Avraham ben Yaakov
HOSEA CHAPTER 5
In studying Hosea (and the whole Bible) it is valuable to pay attention to the original Hebrew parshahs (chapters or sections) as written in the parchment scroll as opposed to the sometimes arbitrary chapter breaks that are conventionally used in the majority of printed Bibles.
In many printed Hebrew Bibles (but not in the written scroll), the parshah breaks are indicated by an enlarged Peh indicating PARSHAH PETHUHAH, an "open parshah", or an enlarged Samach indicated PARSHAH SETHUMAH, a "closed parshah". A Parshah Pethuhah is a more decisive break from what went before than a Parshah Sethumah, as suggested by the manner in which they are respectively written in the scroll. In the case of the parshah Pethuhah, the space that separates it from the preceding section is wider and more obvious than in the case of a Parshah Sethumah.
A Parshah Pethuhah is the equivalent of a chapter in itself - a section of the text that has own theme and purpose. A Parshah Sethumah is less separate from the Parshah that precedes it - it is more like a section break within a chapter.
————————
■ To do
Reproduce the passage of the note on Hebrew parshahs between "Avraham ben Yaakov" and "of printed Bibles.", inclusive, substituting "vellum" for "parchment".
————————
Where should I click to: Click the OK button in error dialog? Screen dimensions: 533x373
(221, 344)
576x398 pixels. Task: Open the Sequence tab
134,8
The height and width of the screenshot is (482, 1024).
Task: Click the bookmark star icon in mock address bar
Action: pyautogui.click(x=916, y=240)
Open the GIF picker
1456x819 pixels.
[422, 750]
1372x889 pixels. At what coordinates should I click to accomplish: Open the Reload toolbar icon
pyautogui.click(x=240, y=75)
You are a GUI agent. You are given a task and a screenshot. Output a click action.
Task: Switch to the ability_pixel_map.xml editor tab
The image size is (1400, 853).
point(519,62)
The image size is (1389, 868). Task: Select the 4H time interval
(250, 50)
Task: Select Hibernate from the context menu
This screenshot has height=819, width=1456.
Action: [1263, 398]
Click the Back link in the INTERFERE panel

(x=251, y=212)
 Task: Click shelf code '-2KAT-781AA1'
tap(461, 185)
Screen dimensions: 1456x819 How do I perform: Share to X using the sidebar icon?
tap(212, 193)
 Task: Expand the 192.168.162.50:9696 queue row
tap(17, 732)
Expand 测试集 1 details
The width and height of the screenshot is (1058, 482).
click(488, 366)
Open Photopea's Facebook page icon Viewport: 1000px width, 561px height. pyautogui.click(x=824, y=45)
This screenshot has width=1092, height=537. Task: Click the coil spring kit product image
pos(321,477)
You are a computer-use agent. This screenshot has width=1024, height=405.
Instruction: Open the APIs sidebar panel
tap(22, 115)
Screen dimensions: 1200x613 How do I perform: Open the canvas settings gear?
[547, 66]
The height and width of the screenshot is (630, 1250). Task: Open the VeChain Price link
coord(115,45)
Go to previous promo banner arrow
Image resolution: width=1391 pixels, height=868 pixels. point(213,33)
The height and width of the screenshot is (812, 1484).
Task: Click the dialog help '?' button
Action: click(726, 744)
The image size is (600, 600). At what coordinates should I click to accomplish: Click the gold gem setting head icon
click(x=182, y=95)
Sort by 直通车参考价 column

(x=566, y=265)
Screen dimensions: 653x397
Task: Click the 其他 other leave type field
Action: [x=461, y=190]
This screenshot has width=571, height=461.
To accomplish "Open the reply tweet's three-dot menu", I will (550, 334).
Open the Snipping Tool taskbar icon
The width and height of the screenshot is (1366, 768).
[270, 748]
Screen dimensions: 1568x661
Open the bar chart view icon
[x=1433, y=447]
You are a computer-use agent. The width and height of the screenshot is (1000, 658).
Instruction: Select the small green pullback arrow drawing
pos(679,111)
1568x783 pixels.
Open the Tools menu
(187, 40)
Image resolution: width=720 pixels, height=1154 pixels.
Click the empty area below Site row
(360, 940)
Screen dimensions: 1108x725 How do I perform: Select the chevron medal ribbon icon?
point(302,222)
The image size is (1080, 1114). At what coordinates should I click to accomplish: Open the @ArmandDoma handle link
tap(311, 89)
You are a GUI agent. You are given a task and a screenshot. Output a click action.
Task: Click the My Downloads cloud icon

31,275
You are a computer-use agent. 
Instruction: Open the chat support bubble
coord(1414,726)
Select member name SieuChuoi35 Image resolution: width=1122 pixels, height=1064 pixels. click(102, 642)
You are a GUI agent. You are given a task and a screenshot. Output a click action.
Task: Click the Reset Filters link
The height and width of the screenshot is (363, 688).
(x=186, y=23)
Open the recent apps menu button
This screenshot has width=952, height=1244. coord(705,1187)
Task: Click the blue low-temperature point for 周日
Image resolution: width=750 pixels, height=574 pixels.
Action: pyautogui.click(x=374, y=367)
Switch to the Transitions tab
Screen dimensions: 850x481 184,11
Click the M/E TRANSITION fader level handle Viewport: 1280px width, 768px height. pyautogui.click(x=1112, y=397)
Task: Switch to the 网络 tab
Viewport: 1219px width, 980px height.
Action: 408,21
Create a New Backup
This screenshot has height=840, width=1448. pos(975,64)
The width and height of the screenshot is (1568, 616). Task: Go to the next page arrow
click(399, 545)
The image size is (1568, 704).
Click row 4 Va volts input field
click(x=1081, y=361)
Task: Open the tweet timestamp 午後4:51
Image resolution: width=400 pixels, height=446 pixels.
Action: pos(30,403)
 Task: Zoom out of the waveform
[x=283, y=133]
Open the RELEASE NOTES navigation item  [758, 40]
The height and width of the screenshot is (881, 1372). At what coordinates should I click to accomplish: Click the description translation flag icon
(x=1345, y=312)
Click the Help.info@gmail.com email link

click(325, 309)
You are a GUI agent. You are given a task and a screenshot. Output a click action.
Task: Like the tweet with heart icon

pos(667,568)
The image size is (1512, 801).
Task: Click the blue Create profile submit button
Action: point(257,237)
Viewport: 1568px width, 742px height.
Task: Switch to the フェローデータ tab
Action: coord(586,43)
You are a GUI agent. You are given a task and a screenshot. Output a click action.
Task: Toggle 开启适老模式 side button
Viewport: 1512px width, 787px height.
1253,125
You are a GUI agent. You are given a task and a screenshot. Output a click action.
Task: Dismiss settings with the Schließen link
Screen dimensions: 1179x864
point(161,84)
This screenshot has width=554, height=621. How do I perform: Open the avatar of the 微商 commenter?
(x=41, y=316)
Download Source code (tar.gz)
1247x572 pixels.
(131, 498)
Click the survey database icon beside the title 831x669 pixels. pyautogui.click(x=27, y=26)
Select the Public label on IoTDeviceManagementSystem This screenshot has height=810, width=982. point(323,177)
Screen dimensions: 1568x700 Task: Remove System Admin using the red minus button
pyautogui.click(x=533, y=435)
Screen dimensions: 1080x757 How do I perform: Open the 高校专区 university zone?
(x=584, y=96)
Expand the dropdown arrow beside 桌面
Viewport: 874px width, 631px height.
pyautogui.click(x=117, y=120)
————————
■ Response to the task
Avraham ben Yaakov
HOSEA CHAPTER 5
In studying Hosea (and the whole Bible) it is valuable to pay attention to the original Hebrew parshahs (chapters or sections) as written in the vellum scroll as opposed to the sometimes arbitrary chapter breaks that are conventionally used in the majority of printed Bibles.